和修真世界那种灵气充沛,连风都带着草木清香的环境完全不同。这里的空气是浑浊的,
滞重的。陈烨终于缓过劲来,吐出了回归现实世界的第一个字:“操。”他坐起身,低着头,
头发乱糟糟的,遮住了他的脸,
声音里带着自己都没察觉到的颤抖:“三年……就像做了一场梦。”“噩梦。”我纠正他。
我们就像两个自作聪明的赌徒,把自己的时间、情感、乃至生命全部押了上去,
最后输得精光,被**老板一脚踢了出来。天光从窗帘的缝隙里挤进来,
在满是灰尘的地板上投下一道亮斑。陈烨掀开被子,光着脚下了床,走进卫生间。很快,
里面传来哗啦啦的水声。我坐在床边,看着自己的手机。一部老旧的国产机,
屏幕的钢化膜边缘已经碎裂。我按下了开机键,屏保是一张模糊的合照,我和陈烨,
还有几个大学同学,在毕业典礼上笑得像个傻子。时间显示,是2023年7月15日,
上午7点03分。原来我们,只离开了不到十分钟。浴室的水声停了。陈烨走出来,
他用冷水冲了把脸,头发湿漉漉地滴着水。他走到桌子前,拿起一包放了不知道多久的烟,
抽出一根叼在嘴里,却半天没找到打火机。他朝我伸出手,我把我的扔给他。
他“啪”地点了火,深深吸了一口,然后剧烈地呛咳起来。整个早上,我们之间几乎零交流。

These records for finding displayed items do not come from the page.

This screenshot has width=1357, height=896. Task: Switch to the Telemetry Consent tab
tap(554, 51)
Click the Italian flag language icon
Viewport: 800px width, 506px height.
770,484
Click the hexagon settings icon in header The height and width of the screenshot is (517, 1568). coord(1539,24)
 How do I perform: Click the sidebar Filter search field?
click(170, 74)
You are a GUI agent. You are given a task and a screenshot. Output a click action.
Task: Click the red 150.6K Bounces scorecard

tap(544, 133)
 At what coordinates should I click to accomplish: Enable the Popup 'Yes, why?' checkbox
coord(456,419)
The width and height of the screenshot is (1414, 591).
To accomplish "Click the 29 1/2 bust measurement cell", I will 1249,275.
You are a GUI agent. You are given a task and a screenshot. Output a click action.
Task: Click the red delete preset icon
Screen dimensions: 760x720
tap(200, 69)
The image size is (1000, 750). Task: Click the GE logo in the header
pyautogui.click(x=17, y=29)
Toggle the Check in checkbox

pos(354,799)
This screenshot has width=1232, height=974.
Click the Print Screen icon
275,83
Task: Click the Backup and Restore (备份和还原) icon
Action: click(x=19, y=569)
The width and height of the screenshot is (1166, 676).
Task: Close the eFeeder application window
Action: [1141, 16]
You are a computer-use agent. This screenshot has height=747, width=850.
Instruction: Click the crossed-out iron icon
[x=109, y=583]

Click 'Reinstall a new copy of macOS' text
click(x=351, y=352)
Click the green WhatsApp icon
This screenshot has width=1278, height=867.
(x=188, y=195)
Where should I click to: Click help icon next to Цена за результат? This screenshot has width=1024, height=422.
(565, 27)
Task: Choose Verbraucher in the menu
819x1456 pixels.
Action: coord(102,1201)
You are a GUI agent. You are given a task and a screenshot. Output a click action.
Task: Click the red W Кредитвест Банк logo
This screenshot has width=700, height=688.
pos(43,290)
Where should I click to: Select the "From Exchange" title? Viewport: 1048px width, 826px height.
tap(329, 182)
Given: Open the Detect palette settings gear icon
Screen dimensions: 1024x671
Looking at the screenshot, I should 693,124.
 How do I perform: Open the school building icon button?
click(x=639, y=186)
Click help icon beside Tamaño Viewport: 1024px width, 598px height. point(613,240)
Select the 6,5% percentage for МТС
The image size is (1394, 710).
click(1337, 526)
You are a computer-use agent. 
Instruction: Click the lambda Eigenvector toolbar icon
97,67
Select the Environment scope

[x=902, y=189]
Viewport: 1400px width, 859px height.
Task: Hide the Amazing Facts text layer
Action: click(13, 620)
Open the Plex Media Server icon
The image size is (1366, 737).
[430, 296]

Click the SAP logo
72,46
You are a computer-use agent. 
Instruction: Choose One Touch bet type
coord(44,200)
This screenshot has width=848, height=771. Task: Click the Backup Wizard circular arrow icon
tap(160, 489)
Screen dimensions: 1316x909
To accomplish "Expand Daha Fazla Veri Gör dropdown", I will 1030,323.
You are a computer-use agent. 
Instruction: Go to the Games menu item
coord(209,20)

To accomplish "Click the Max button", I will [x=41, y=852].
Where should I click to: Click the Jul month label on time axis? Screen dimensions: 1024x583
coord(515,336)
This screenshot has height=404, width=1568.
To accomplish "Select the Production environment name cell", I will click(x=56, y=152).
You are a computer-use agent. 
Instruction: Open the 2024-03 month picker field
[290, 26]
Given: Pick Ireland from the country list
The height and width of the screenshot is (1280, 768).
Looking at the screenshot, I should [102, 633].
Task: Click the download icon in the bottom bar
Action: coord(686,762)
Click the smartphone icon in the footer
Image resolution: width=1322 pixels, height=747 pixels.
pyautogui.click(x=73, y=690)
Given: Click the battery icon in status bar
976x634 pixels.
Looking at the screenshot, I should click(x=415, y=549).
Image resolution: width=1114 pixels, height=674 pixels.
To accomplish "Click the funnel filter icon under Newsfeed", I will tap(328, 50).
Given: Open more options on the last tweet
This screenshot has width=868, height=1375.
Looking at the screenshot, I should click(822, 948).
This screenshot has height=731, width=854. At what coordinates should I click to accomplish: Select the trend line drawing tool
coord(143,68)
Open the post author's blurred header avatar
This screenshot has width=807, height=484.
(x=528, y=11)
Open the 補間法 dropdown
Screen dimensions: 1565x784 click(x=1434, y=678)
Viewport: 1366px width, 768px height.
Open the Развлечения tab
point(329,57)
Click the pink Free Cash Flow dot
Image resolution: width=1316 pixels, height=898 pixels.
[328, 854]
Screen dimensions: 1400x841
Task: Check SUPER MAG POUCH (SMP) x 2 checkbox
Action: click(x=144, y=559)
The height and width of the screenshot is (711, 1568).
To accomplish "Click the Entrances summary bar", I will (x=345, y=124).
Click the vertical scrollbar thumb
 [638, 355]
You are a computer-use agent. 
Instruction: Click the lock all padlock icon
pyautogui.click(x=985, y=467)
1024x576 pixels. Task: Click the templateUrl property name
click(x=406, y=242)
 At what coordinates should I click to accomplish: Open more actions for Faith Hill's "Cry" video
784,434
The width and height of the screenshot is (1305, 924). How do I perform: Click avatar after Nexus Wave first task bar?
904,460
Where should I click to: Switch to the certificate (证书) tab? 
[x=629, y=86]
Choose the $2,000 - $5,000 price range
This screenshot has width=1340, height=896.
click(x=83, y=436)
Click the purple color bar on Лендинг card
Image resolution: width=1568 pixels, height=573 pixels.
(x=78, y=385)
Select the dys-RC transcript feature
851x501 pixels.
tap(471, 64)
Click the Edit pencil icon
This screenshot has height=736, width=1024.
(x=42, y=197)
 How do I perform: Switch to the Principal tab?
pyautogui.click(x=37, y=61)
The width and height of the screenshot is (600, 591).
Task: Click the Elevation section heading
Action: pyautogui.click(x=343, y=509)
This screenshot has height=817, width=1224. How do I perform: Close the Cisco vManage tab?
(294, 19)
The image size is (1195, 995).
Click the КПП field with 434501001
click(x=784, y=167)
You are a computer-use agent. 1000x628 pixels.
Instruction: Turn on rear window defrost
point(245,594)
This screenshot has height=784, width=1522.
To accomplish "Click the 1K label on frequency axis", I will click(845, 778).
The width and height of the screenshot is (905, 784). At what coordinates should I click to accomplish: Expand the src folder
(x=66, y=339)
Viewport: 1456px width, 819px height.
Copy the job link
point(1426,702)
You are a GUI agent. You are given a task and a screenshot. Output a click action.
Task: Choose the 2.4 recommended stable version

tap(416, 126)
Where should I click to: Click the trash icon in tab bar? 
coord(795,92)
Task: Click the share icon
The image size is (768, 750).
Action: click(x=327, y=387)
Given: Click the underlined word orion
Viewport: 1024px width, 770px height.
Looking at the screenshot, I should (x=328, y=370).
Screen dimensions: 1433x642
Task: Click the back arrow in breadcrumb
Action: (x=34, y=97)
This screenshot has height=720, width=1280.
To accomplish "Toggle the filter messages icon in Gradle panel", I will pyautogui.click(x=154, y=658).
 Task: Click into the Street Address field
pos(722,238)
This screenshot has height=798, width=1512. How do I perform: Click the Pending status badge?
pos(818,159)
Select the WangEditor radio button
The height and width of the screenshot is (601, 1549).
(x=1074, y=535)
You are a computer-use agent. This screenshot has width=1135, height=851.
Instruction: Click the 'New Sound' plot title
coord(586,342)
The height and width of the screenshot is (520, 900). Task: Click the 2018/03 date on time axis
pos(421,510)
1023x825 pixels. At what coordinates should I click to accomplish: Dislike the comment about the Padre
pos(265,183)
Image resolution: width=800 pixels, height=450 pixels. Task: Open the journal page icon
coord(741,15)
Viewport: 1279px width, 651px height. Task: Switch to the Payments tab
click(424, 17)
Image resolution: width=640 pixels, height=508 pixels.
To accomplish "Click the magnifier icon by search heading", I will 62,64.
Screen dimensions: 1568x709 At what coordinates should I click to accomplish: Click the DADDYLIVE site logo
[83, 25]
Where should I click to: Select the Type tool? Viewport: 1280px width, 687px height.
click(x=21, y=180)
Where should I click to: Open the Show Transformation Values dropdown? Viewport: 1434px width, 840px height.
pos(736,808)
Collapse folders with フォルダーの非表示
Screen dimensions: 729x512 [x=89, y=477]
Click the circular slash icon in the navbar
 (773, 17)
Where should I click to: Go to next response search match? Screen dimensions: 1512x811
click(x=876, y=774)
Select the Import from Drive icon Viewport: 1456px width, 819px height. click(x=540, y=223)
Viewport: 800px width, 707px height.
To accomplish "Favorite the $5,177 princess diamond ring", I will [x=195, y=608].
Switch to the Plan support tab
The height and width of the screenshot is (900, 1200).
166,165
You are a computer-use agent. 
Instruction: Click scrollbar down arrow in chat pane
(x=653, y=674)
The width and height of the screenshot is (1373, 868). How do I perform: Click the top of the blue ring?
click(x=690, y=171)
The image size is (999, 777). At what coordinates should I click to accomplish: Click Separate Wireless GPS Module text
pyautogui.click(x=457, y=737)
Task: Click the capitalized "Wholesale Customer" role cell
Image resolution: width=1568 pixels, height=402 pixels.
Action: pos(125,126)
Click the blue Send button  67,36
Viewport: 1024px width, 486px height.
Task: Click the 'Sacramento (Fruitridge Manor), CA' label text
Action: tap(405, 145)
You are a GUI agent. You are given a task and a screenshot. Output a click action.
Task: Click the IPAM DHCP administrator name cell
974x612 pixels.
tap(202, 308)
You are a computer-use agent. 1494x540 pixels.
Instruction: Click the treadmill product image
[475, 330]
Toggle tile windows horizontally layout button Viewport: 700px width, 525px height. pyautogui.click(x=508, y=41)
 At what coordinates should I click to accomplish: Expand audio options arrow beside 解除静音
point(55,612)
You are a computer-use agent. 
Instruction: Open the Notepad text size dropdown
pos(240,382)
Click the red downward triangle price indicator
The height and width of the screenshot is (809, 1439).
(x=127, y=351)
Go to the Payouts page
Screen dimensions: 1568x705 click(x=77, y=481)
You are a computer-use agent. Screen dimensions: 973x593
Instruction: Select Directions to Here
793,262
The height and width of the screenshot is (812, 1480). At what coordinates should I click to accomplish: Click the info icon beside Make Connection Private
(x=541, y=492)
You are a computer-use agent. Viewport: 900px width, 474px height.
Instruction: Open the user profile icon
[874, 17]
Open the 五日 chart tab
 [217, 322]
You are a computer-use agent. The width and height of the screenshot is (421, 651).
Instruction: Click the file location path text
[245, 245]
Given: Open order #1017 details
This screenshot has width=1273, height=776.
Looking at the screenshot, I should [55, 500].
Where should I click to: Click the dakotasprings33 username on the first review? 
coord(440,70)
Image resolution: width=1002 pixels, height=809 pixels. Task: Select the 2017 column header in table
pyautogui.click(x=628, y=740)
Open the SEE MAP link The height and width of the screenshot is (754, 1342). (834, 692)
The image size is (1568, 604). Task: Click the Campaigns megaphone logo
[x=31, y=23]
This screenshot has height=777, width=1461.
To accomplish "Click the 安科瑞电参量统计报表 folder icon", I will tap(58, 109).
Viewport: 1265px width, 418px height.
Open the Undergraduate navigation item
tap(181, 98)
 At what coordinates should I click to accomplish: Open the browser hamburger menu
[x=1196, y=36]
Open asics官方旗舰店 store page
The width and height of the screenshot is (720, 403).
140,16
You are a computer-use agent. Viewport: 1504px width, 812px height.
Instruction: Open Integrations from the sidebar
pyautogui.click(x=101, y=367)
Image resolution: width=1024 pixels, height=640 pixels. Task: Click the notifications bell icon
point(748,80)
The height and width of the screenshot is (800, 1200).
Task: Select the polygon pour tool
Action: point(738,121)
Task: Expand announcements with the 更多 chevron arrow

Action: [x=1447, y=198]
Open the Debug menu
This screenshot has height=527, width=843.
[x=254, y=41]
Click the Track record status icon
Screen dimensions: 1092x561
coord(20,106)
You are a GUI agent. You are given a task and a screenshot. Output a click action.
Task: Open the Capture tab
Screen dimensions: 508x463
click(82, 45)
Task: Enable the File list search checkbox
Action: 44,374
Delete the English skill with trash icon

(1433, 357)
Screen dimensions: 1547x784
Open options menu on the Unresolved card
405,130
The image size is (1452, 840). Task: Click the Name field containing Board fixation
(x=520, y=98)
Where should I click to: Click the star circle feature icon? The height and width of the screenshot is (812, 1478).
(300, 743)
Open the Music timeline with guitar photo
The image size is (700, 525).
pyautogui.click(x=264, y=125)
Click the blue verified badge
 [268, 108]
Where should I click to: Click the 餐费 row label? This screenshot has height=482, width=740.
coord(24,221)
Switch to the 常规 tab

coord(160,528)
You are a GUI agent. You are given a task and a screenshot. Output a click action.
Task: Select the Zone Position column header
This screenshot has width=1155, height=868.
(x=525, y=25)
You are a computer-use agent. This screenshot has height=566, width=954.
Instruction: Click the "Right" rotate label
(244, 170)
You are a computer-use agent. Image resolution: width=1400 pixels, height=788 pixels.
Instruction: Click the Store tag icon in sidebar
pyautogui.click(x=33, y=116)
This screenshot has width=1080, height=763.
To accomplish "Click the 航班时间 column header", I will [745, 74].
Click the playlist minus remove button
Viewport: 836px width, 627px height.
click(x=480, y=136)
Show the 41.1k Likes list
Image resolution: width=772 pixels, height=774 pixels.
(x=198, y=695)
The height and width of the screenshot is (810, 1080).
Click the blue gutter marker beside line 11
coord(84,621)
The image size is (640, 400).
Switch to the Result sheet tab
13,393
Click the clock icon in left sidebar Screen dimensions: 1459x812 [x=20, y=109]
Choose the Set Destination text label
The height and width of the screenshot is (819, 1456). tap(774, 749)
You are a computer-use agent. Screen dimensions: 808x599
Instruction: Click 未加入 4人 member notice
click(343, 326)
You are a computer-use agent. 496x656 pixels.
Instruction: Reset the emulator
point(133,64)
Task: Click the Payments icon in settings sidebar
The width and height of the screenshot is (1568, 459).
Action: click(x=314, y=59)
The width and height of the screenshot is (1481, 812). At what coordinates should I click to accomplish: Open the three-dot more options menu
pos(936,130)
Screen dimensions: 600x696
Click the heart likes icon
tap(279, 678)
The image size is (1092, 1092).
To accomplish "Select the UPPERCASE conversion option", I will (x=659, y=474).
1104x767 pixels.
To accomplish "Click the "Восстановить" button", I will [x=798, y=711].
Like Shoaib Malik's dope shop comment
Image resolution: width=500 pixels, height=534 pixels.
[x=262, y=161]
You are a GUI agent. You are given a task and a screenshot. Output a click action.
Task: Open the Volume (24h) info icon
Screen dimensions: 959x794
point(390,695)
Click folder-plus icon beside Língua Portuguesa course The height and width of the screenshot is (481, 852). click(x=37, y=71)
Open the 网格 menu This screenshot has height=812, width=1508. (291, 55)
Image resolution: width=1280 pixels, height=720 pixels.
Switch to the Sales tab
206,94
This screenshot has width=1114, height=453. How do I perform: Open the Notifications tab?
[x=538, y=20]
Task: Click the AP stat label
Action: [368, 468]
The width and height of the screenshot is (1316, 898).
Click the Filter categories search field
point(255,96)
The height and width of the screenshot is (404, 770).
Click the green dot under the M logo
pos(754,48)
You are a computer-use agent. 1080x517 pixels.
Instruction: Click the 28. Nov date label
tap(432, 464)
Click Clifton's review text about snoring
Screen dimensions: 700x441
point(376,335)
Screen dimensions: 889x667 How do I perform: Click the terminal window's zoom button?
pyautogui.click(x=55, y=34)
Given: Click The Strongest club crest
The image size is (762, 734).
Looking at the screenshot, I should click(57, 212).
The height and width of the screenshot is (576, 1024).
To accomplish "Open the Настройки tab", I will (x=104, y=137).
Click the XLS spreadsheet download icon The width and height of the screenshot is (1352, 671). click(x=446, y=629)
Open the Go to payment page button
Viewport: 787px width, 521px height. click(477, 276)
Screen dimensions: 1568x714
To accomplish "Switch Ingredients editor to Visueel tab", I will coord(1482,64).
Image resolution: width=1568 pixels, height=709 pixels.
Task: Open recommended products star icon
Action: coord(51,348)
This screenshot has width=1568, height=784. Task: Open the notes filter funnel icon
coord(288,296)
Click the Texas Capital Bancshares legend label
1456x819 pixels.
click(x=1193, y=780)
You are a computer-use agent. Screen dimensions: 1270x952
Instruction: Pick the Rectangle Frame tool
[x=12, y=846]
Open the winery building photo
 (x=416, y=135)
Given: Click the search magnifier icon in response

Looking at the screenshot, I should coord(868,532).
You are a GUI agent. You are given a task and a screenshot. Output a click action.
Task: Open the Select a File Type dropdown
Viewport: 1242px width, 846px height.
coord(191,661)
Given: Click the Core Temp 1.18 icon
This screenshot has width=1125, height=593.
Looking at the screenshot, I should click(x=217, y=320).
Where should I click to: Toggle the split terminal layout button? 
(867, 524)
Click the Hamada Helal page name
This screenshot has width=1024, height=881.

他沉默地刷着招聘软件,我则躺在床上,盯着天花板上的水渍。失败的滋味,
比想象中还要苦涩。那不是单纯的挫败感,而是一种被掏空的虚无。好像有什么东西,
永远地留在了那个世界,再也拿不回来了。陈烨的咳嗽声又响起来,又深又重,
不像是嗓子不舒服,倒像是肺部破了一个大洞。过了许久,他的咳嗽声才渐渐平息下去。
他缓缓抬起头,他那双曾经明亮的眼睛,此刻却空洞无神。他看着我,嘴唇动了动,
吐出了几个字,那声音沙哑得几乎听不清,却像重锤般砸在我心上。
他问:“我们……就这样回来了?”一个月过去了。
我和陈烨就像两颗被随意丢回池塘的石子,迅速沉底,
被无数相似的、毫不起眼的石子所淹没。那要命的幻痛在日复一日的现实磋磨中,
渐渐从尖锐的刺痛变成了迟钝的酸胀。我们开始海投简历,穿上带着樟脑丸味道的衬衫,
去参加一场又一场的面试。陈烨的情况比我更糟。他变得很安静,夜里会做噩梦,
好几次我被他压抑的、痛苦的低吼惊醒,一睁眼就看到他坐在床上,浑身被冷汗浸透。
我们默契地不再谈论那个世界的一草一木,一个人,一把剑。这天晚上,
大学时的班长打来电话,说是张罗了一场同学聚会。陈烨在我身边说:“去吧,
总不能一直待在这儿发霉。”聚会的地点在一家KTV,包厢很大,灯光闪烁,
音乐震耳欲聋。我被灌了几杯啤酒,胃里火烧火燎的。
周围的人在高声唱着我没听过的流行歌曲,笑声、尖叫声、音乐声混杂在一起,吵得我头疼。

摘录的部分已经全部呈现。